On my facebook feed, Eric Edberg had posted a link about the internet “narcissism epidemic.”  It linked to a piece talking about a NYT piece about the rise of “a statistically significant trend toward narcissism and hostility in popular music” (here’s an NPR talk with the researcher).  This seems to follow a trend towards narcissism and hostility in [American] society in general.

For several decades, students have filled out a questionnaire called the Narcissism Personality Inventory, in which they’ve had to choose between two statements like “I try not to be a show-off” and “I will usually show off if I get the chance.” The level of narcissism measured by these questionnaires has been rising since the early 1980s, according to an analysis of campus data by Dr. Twenge and Dr. Campbell.

That trend has been questioned by other researchers who published fresh data from additional students. But in the latest round of the debate, the critics’ data has been reanalyzed by Dr. Twenge, who says that it actually supports her argument. In a meta-analysis published last year in Social Psychological and Personality Science, Dr.
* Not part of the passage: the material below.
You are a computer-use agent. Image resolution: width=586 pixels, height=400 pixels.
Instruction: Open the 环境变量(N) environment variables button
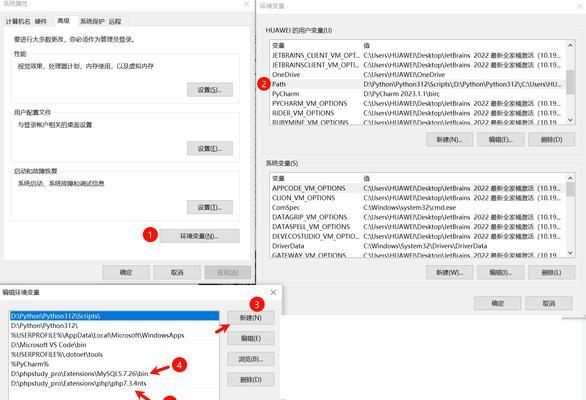[x=199, y=236]
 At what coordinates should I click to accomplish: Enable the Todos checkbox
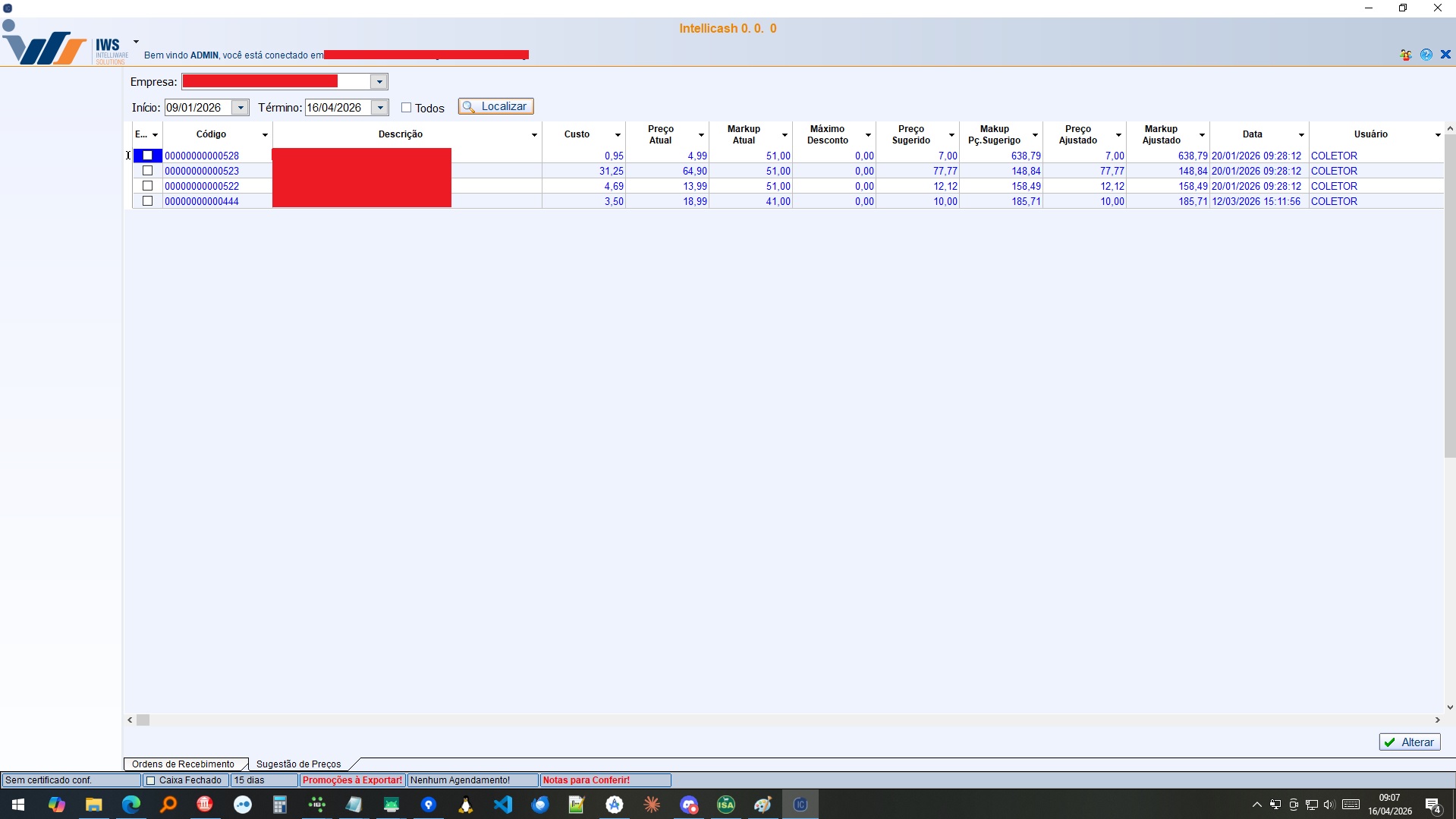407,108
Twenge and Joshua D. Foster looked at data from nearly 50,000 students — including the new data from critics — and concluded that narcissism has increased significantly in the past three decades.
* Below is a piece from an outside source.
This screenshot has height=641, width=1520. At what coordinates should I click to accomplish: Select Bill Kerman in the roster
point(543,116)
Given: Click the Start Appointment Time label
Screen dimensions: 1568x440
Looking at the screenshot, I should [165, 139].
During this period, there have also been reports of higher levels of loneliness and depression — which may be no coincidence, according to the authors of the song-lyrics study.
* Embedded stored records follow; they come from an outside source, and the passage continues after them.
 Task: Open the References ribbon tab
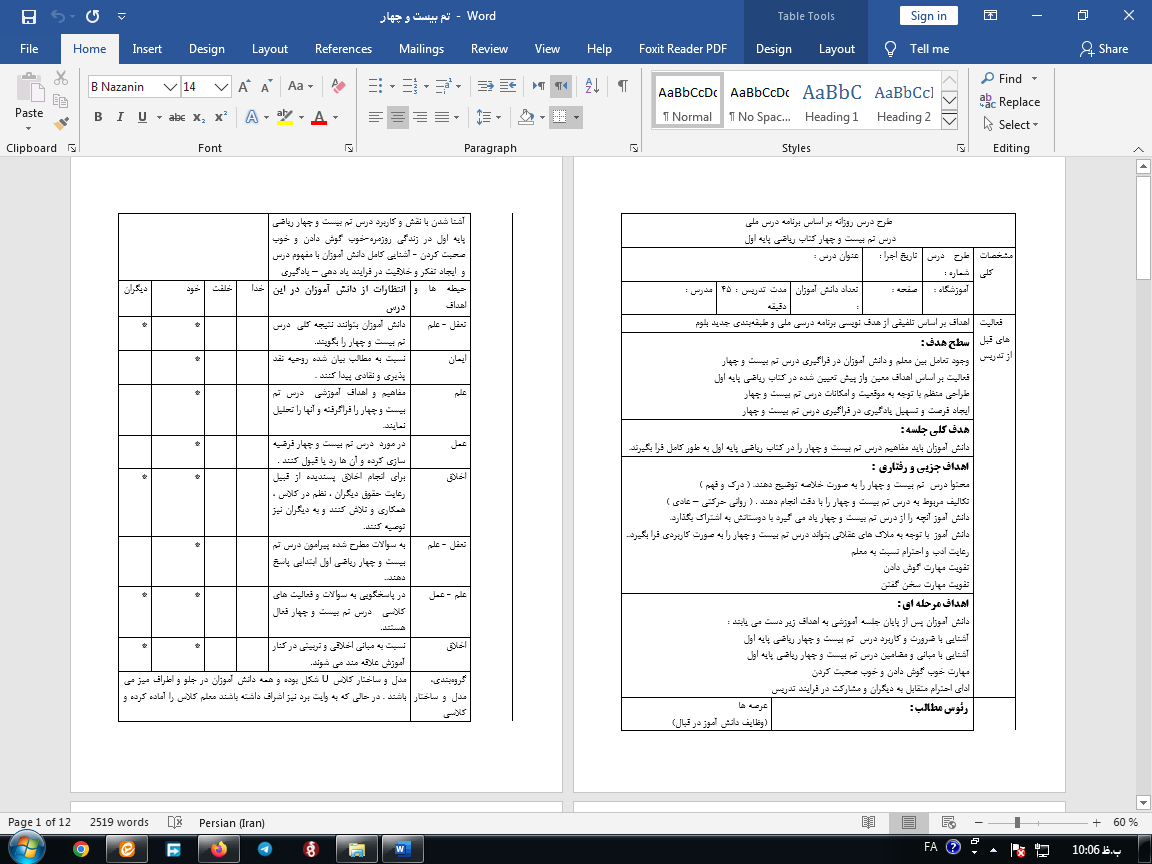[343, 49]
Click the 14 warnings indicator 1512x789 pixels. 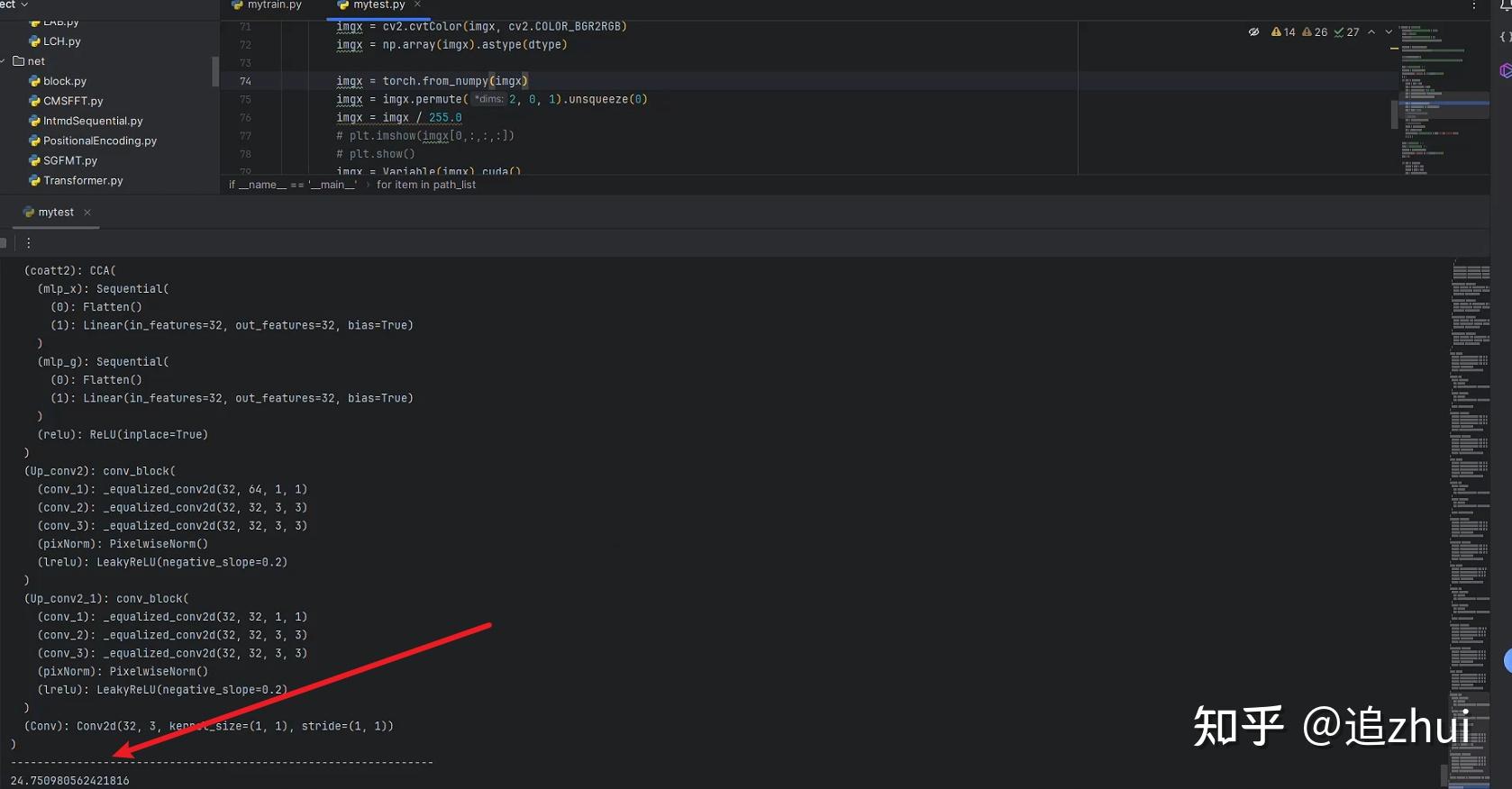tap(1283, 32)
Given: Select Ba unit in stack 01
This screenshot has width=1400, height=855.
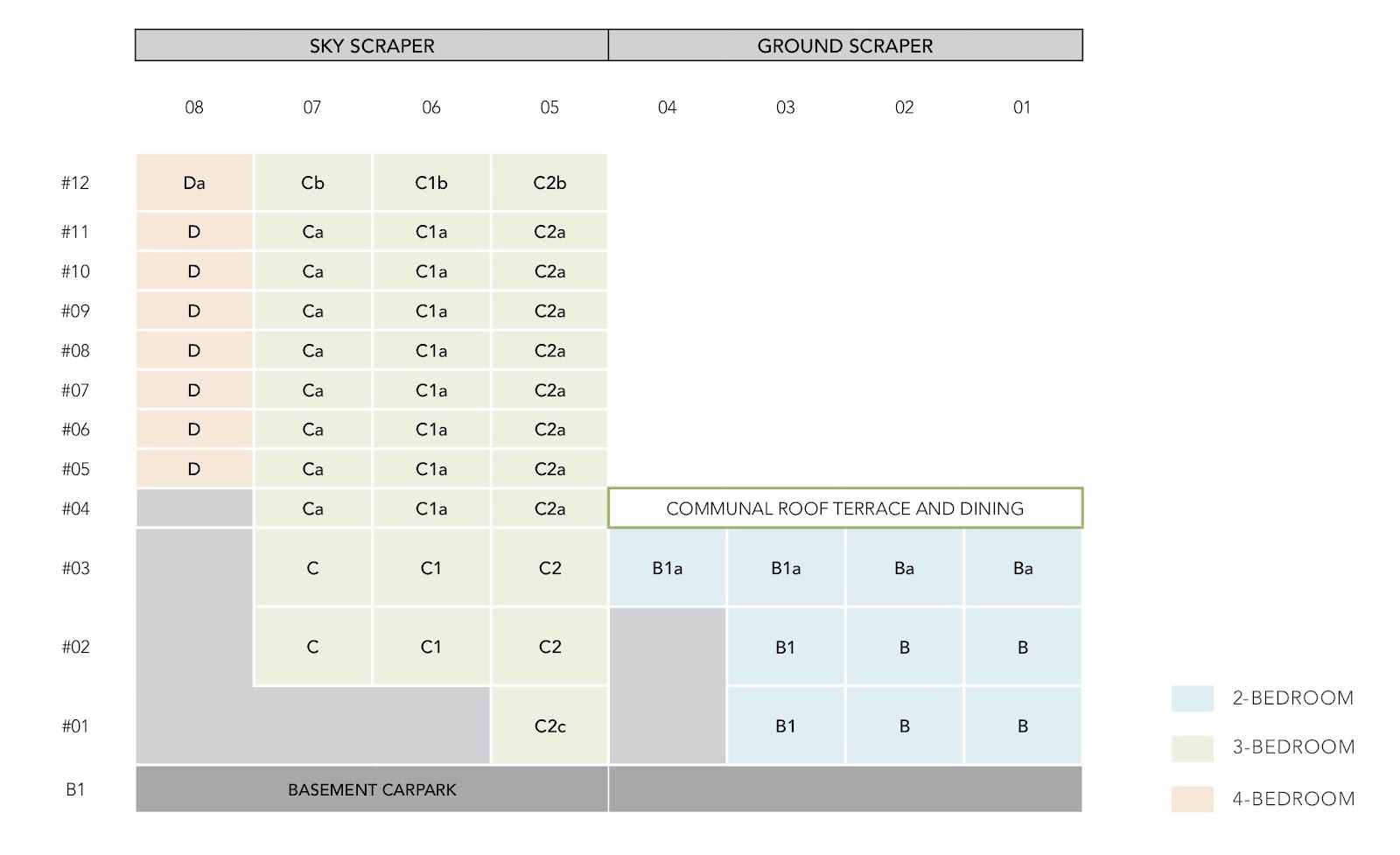Looking at the screenshot, I should point(1023,567).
And I think the push back in media and amongst the “Chicken Little Think Tank” regarding the so-called “decline in classical music” don’t often consider the larger societal issues and the possible negative effects that can accompany a shift in musical culture (if such a shift is actually happening as they claim it).

American Symphony Orchestras are still one of the few musical institutions in the world where blind auditions create a relatively equal representation of sex in Orchestras as opposed to what is [still] a predominantly “boys club” type of environment found in pop music circles–and with all the concomitant sexism issues.  There’s always been a bit of a Sex, Drugs, and Rock n Roll aesthetic associated with the history of popular music since the formation of Rock and I don’t really see that going away too soon (though I must admit that it has evolved a bit).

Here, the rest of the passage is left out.